** Opening Excerpted data block **

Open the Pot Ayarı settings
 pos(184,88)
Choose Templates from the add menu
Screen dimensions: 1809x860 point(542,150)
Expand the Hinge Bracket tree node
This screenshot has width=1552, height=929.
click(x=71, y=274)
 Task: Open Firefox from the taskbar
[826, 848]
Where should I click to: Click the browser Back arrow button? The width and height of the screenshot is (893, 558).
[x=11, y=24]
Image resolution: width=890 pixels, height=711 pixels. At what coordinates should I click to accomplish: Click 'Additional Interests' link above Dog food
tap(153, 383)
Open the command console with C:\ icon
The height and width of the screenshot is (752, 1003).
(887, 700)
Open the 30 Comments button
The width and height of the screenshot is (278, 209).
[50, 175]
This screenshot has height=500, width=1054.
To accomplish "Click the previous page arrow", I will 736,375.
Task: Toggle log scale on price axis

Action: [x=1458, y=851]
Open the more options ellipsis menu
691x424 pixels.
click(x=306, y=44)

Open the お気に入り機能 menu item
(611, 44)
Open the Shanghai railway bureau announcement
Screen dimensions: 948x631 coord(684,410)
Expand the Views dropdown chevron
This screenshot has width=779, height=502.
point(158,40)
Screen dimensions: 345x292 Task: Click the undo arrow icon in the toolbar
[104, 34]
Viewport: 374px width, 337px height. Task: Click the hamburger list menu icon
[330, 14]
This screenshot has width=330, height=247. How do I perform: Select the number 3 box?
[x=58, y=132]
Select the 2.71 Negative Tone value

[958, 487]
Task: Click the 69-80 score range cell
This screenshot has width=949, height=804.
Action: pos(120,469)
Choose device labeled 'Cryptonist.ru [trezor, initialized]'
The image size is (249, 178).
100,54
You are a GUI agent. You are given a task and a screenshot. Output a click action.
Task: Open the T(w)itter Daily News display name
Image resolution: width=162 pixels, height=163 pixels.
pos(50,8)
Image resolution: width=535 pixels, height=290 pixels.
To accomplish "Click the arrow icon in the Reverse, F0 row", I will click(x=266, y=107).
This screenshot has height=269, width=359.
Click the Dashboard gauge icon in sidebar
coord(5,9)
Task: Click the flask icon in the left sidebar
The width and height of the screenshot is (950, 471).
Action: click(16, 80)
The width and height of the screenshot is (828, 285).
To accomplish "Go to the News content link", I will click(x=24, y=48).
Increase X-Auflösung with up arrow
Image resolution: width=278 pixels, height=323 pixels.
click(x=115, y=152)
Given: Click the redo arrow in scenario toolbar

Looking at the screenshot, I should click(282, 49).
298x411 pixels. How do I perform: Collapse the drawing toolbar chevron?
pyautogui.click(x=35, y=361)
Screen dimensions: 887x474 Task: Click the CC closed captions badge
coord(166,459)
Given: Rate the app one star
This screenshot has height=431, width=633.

** Closing Excerpted data block **

Transcribe each entry word for word.

Open the Pot Ayarı settings
 pos(184,88)
Choose Templates from the add menu
Screen dimensions: 1809x860 point(542,150)
Expand the Hinge Bracket tree node
This screenshot has width=1552, height=929.
click(x=71, y=274)
 Task: Open Firefox from the taskbar
[826, 848]
Where should I click to: Click the browser Back arrow button? The width and height of the screenshot is (893, 558).
[x=11, y=24]
Image resolution: width=890 pixels, height=711 pixels. At what coordinates should I click to accomplish: Click 'Additional Interests' link above Dog food
tap(153, 383)
Open the command console with C:\ icon
The height and width of the screenshot is (752, 1003).
(887, 700)
Open the 30 Comments button
The width and height of the screenshot is (278, 209).
[50, 175]
This screenshot has height=500, width=1054.
To accomplish "Click the previous page arrow", I will 736,375.
Task: Toggle log scale on price axis

Action: [x=1458, y=851]
Open the more options ellipsis menu
691x424 pixels.
click(x=306, y=44)

Open the お気に入り機能 menu item
(611, 44)
Open the Shanghai railway bureau announcement
Screen dimensions: 948x631 coord(684,410)
Expand the Views dropdown chevron
This screenshot has width=779, height=502.
point(158,40)
Screen dimensions: 345x292 Task: Click the undo arrow icon in the toolbar
[104, 34]
Viewport: 374px width, 337px height. Task: Click the hamburger list menu icon
[330, 14]
This screenshot has width=330, height=247. How do I perform: Select the number 3 box?
[x=58, y=132]
Select the 2.71 Negative Tone value

[958, 487]
Task: Click the 69-80 score range cell
This screenshot has width=949, height=804.
Action: pos(120,469)
Choose device labeled 'Cryptonist.ru [trezor, initialized]'
The image size is (249, 178).
100,54
You are a GUI agent. You are given a task and a screenshot. Output a click action.
Task: Open the T(w)itter Daily News display name
Image resolution: width=162 pixels, height=163 pixels.
pos(50,8)
Image resolution: width=535 pixels, height=290 pixels.
To accomplish "Click the arrow icon in the Reverse, F0 row", I will click(x=266, y=107).
This screenshot has height=269, width=359.
Click the Dashboard gauge icon in sidebar
coord(5,9)
Task: Click the flask icon in the left sidebar
The width and height of the screenshot is (950, 471).
Action: click(16, 80)
The width and height of the screenshot is (828, 285).
To accomplish "Go to the News content link", I will click(x=24, y=48).
Increase X-Auflösung with up arrow
Image resolution: width=278 pixels, height=323 pixels.
click(x=115, y=152)
Given: Click the redo arrow in scenario toolbar

Looking at the screenshot, I should click(282, 49).
298x411 pixels. How do I perform: Collapse the drawing toolbar chevron?
pyautogui.click(x=35, y=361)
Screen dimensions: 887x474 Task: Click the CC closed captions badge
coord(166,459)
Given: Rate the app one star
This screenshot has height=431, width=633.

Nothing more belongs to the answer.